The Symbian Foundation has completed its migration to open source four months ahead of schedule. The source code for Symbian’s application, middle and kernel layers is now available for free to both Symbian Foundation members and unaffiliated outside developers.
The complete source code was previously only available to Symbian Foundation members, which had to pay an entry fee of $1,500 and pass a vote to get into the organization. Symbian is the world’s most widely used smartphone platform.
“Symbian represents the most vendor-neutral organization today. We’re here to let a thousand flowers bloom,” says Symbian’s Head of Global Alliances Larry Berkin. “I don’t think that can be said of any other open source project.”
All 108 packages containing the source code of the Symbian platform can now be downloaded from Symbian’s developer Web site under the terms of the Eclipse Public License and other open source licenses.
The Symbian Foundation says the move will increase potential for innovation and speed time to market.
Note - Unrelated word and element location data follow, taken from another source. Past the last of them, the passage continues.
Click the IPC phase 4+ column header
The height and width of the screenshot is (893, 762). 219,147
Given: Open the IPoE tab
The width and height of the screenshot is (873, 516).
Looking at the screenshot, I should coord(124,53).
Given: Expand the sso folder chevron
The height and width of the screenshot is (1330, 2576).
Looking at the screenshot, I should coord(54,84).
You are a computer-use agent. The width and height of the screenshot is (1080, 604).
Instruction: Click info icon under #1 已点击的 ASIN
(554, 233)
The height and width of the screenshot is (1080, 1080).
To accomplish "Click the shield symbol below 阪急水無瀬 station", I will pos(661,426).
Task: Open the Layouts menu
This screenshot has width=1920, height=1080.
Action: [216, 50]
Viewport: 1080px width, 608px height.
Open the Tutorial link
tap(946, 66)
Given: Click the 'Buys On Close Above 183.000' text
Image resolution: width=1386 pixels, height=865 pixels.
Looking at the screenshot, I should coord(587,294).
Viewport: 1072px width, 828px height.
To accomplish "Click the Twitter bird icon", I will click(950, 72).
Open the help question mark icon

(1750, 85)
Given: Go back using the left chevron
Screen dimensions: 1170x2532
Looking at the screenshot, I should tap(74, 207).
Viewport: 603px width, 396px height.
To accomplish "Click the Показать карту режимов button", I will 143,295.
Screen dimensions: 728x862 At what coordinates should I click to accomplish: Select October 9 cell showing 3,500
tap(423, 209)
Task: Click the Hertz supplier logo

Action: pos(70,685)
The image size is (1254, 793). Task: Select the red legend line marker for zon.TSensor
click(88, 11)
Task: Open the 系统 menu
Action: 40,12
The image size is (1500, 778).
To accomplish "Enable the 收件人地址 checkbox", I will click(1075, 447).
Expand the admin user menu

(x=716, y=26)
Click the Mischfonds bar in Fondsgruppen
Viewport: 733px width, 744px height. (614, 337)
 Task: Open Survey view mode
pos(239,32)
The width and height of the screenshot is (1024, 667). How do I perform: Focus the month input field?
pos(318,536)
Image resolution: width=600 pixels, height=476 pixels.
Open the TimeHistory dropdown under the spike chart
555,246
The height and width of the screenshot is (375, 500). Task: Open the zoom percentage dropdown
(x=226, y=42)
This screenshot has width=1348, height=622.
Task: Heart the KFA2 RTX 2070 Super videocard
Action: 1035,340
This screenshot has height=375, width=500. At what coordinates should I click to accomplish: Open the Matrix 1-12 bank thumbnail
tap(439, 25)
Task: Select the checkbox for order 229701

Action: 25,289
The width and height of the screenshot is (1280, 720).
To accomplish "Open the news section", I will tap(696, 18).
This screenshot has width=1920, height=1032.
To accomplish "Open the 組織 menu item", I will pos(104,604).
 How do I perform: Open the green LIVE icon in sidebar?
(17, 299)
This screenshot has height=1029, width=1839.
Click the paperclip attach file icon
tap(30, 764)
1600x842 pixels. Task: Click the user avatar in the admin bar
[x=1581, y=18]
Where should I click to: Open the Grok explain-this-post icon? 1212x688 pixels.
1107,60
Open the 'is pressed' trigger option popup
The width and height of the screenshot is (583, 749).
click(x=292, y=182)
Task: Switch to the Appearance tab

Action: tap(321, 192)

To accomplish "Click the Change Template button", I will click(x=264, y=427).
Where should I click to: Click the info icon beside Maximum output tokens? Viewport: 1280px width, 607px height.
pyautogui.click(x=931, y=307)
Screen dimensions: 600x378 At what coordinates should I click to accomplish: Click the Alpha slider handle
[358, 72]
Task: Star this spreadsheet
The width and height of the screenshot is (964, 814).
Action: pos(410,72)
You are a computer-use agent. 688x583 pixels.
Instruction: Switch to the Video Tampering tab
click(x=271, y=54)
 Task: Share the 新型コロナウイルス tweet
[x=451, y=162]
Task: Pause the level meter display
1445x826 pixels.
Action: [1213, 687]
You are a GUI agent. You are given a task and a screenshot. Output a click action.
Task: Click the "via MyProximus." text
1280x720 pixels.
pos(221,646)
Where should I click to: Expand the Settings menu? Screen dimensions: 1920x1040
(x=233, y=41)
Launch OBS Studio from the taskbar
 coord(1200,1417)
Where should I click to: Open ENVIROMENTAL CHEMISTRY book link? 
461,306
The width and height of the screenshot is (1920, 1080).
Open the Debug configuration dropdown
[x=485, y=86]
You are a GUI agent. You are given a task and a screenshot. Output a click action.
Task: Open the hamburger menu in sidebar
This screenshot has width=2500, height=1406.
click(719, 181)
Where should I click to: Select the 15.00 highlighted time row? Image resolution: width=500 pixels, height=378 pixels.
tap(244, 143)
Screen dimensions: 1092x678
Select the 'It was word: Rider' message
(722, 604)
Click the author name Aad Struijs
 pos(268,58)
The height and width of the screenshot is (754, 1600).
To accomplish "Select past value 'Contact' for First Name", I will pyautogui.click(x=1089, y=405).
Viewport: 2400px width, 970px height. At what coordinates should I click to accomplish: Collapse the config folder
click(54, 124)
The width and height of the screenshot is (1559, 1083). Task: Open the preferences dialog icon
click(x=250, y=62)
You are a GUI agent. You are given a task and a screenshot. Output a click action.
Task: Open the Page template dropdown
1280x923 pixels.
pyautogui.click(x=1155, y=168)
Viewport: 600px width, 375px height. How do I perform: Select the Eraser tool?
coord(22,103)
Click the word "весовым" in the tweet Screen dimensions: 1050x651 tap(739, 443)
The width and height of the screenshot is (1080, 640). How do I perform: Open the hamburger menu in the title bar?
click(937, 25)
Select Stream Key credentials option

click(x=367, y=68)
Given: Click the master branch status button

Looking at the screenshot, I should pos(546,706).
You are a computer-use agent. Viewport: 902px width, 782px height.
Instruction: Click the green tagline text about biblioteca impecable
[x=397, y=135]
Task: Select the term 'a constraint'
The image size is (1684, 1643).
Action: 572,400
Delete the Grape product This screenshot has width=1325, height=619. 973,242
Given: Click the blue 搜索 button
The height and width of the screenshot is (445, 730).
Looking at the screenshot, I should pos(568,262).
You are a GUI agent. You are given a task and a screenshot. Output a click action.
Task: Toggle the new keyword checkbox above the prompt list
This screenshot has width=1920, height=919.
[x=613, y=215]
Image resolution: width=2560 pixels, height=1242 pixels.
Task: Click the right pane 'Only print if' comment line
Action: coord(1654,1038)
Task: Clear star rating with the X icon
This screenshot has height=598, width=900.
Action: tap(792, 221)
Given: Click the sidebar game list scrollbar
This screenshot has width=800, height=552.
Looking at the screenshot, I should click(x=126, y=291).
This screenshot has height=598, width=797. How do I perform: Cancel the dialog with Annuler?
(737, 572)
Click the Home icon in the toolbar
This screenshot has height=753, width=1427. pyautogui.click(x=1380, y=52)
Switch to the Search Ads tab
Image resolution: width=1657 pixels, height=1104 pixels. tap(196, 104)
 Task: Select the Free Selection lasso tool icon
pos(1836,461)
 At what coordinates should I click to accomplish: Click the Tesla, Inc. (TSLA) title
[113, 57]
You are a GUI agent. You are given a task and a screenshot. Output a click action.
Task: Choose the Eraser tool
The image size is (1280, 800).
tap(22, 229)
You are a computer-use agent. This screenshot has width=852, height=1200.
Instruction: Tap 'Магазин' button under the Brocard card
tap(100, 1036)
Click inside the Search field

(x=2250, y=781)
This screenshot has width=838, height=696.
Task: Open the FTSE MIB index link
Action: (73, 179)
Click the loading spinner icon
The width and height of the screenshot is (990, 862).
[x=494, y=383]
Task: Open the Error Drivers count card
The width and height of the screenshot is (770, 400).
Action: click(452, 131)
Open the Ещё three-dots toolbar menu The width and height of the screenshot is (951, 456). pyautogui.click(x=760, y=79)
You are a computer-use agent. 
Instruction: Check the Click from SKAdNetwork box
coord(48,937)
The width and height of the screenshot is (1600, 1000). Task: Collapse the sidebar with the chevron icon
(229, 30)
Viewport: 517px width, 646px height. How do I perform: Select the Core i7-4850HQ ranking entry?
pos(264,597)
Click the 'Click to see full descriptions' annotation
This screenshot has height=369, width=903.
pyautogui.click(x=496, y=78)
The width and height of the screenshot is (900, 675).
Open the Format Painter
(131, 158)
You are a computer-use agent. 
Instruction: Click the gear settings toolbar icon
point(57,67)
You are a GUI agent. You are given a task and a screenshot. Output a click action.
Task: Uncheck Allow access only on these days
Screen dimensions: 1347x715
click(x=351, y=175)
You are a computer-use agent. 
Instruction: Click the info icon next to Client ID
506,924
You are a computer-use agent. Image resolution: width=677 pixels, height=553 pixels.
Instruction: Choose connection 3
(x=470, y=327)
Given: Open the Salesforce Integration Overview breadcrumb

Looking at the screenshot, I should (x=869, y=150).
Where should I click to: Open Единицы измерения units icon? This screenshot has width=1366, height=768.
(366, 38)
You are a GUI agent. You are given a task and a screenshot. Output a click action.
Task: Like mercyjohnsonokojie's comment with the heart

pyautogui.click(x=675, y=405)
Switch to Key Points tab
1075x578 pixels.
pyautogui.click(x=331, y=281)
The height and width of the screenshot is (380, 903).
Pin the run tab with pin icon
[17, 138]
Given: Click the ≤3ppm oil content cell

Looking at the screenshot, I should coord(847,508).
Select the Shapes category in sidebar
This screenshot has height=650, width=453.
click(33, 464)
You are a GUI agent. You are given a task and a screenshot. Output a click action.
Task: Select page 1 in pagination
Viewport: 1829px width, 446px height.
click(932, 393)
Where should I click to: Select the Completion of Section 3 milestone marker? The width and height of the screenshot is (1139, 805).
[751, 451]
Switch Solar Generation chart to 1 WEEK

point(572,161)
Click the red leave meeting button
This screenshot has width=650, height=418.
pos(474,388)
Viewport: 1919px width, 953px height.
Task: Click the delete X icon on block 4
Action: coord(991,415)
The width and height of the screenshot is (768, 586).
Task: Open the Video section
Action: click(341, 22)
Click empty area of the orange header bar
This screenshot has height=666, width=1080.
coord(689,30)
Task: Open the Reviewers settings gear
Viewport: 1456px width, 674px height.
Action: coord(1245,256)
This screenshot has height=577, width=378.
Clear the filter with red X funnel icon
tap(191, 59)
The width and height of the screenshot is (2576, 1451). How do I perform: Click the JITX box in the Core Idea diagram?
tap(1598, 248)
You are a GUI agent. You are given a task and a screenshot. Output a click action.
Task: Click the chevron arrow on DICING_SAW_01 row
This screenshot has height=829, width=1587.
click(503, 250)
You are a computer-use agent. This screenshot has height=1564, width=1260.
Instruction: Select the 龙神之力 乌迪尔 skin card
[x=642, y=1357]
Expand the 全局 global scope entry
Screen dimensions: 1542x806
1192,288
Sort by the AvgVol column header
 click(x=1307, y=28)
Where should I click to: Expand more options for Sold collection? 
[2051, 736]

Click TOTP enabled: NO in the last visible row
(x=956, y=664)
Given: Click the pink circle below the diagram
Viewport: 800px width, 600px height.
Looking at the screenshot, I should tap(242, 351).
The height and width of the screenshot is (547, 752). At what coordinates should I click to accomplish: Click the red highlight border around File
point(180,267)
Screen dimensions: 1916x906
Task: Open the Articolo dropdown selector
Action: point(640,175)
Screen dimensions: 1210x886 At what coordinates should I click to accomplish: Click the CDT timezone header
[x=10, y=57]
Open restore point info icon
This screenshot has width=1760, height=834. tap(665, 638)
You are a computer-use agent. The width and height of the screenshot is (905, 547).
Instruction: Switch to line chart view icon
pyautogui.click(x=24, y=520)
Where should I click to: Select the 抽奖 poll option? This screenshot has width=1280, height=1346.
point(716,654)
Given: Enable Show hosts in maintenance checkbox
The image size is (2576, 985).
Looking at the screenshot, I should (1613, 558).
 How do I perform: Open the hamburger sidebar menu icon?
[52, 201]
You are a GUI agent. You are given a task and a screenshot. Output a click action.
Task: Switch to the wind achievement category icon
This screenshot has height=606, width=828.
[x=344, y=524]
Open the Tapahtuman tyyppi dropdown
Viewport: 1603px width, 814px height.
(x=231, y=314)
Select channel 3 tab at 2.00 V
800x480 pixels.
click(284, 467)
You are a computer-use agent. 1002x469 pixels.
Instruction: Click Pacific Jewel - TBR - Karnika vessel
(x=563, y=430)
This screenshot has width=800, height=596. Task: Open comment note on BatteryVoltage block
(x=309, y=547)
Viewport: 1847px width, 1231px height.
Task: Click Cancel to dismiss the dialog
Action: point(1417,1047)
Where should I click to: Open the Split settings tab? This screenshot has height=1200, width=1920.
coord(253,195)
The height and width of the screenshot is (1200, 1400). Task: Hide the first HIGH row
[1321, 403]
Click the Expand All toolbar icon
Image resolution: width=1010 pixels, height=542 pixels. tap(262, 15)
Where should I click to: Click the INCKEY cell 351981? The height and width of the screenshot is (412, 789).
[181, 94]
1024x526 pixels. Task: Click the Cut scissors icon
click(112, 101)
The foundation has pledged complete transparency in its future plans, including the publication of the platform roadmap and planned features through 2011.
The foundation is calling the transition from proprietary code to open source the “largest in software history.” The transition began in 2008 when Nokia bought the Symbian platform and gave the technology to the Symbian Foundation, a non-profit dedicated to the advancement of the Symbian platform.